Problem description: Start the copy at the line holding "Select the Multiscreen Preview icon" and continue it exactly through the last line of the entries, leaving out pictures and anything else.

Data for this task:
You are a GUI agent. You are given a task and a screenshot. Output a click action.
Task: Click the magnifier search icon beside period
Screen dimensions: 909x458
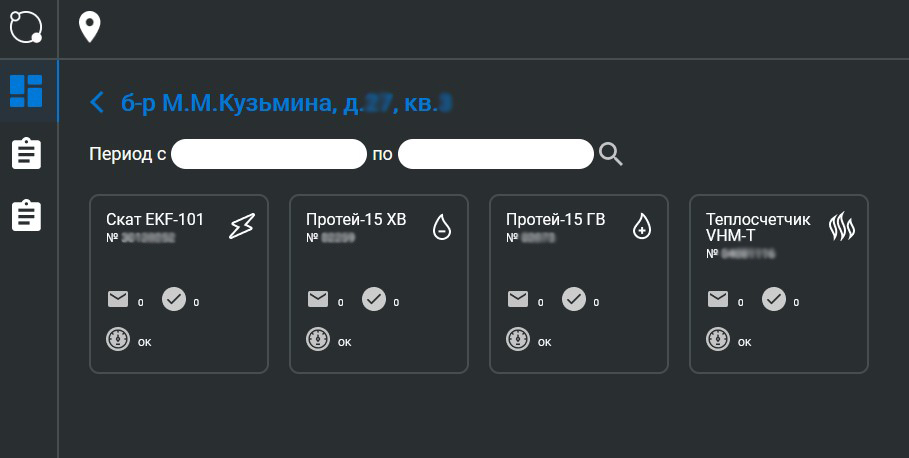[x=610, y=155]
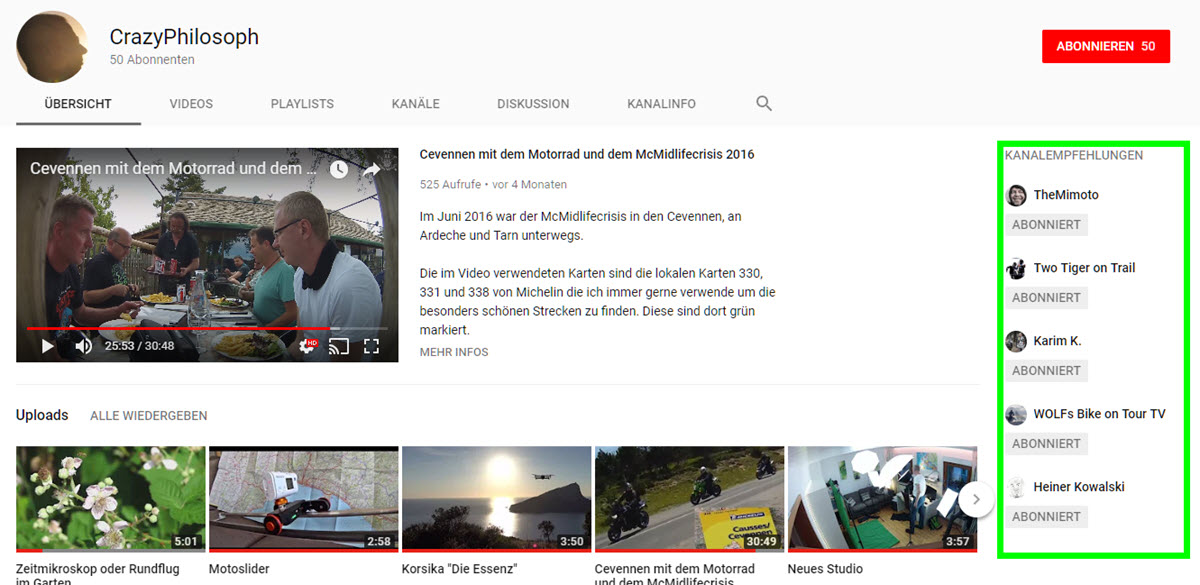Search the channel with magnifier icon
Image resolution: width=1200 pixels, height=585 pixels.
tap(764, 103)
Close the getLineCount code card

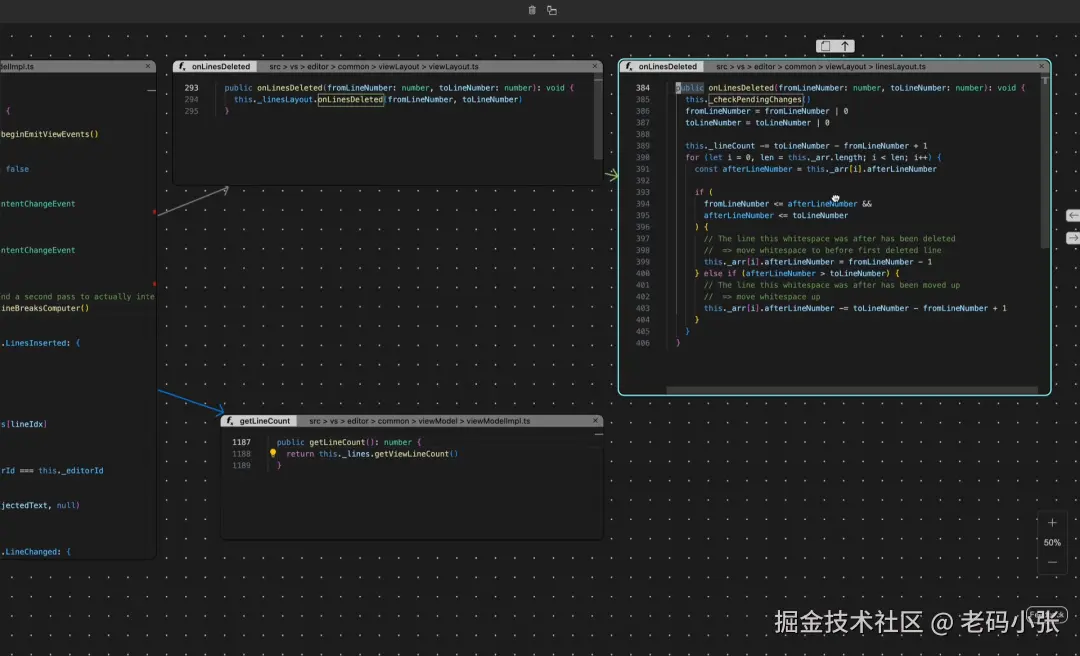tap(596, 421)
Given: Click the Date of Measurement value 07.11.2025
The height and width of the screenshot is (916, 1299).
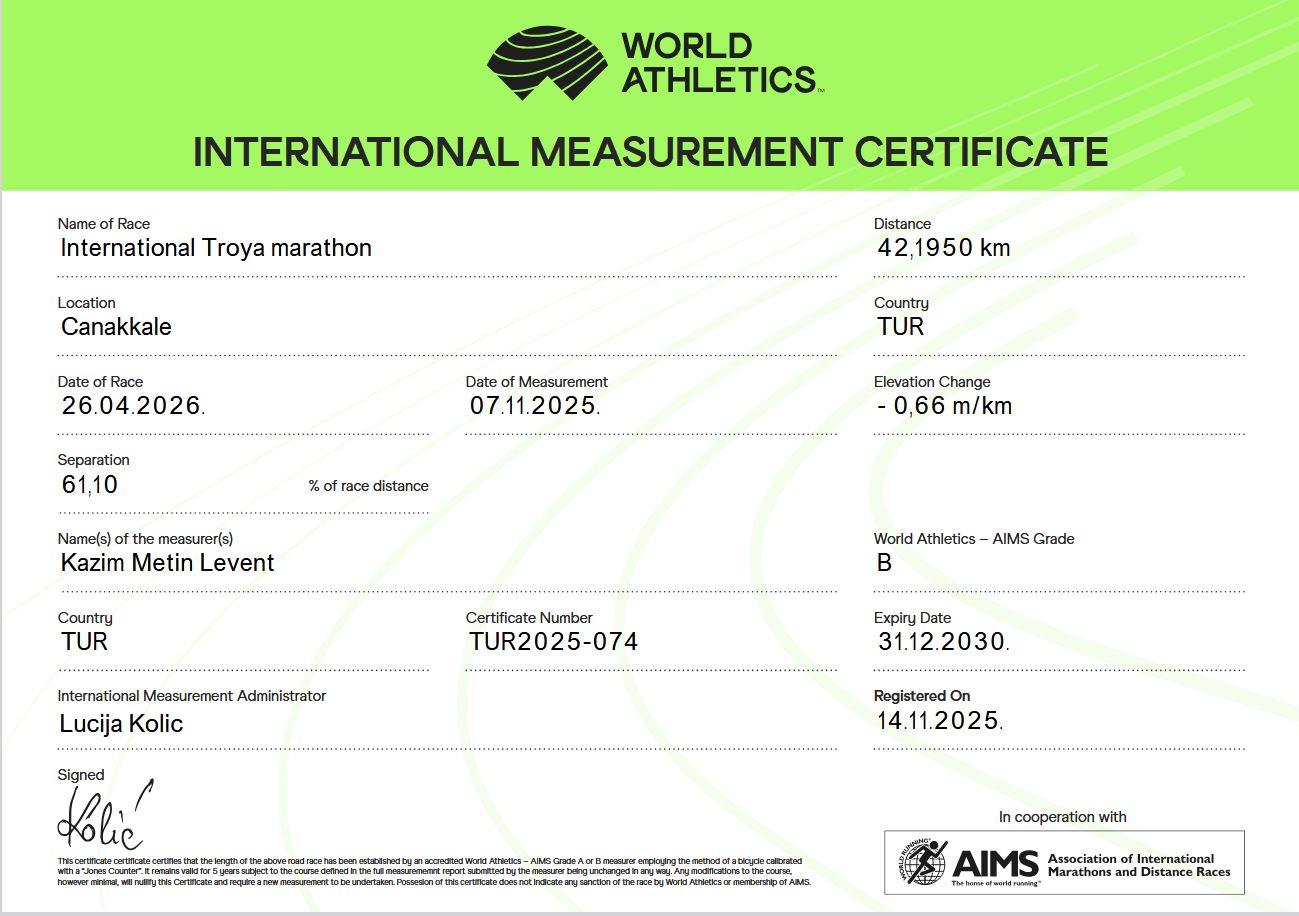Looking at the screenshot, I should tap(534, 406).
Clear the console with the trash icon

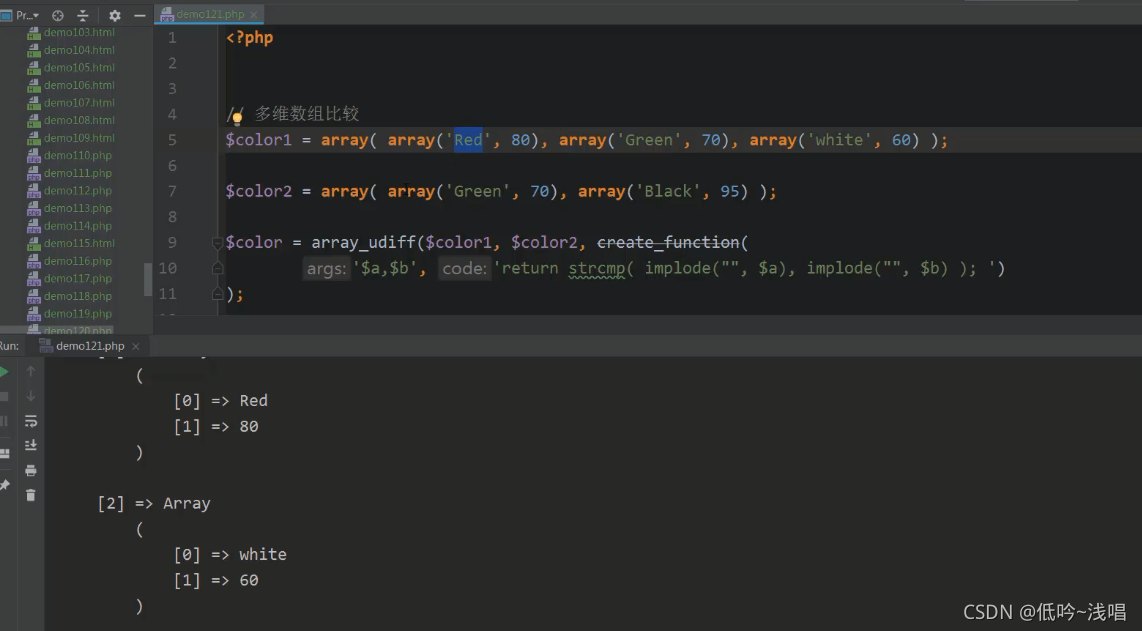click(31, 491)
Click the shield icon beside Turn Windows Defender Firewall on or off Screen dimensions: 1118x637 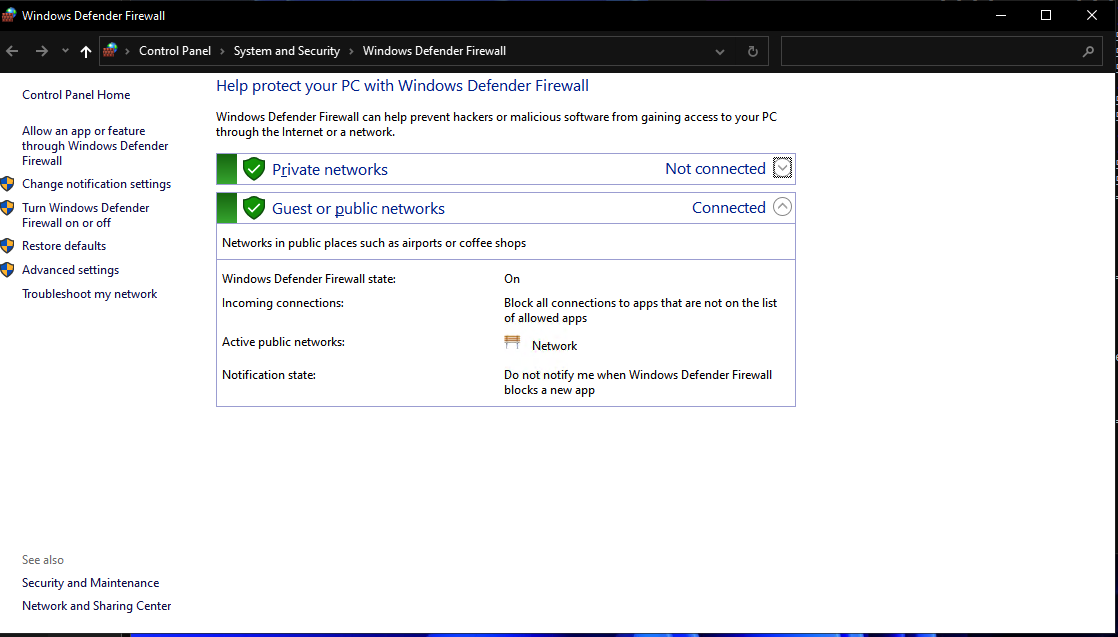(x=9, y=208)
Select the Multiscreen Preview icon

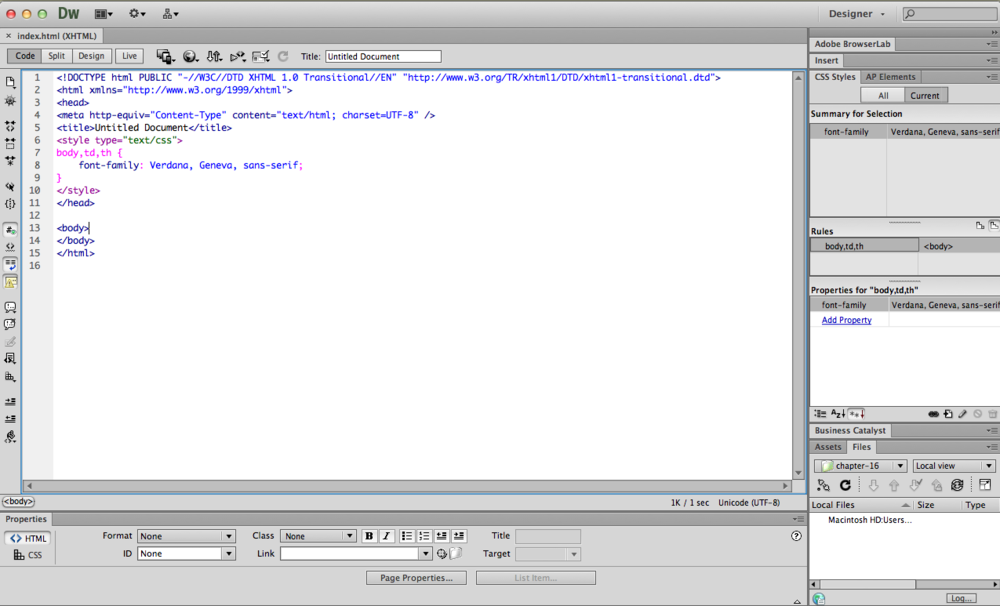[163, 56]
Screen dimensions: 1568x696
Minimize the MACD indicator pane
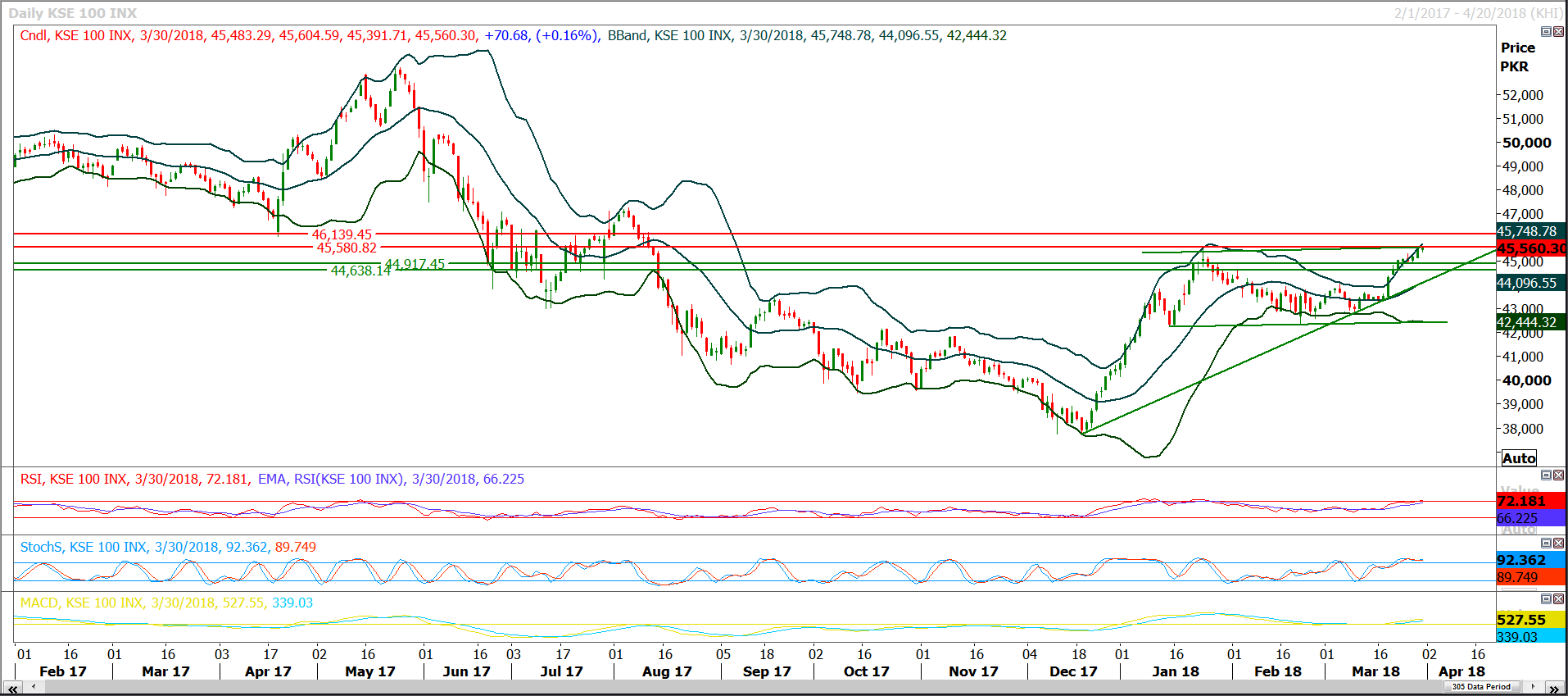[x=1546, y=599]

Exercise answer:
Select the Multiscreen Preview icon

[163, 56]
Screen dimensions: 1568x696
Minimize the MACD indicator pane
[x=1546, y=599]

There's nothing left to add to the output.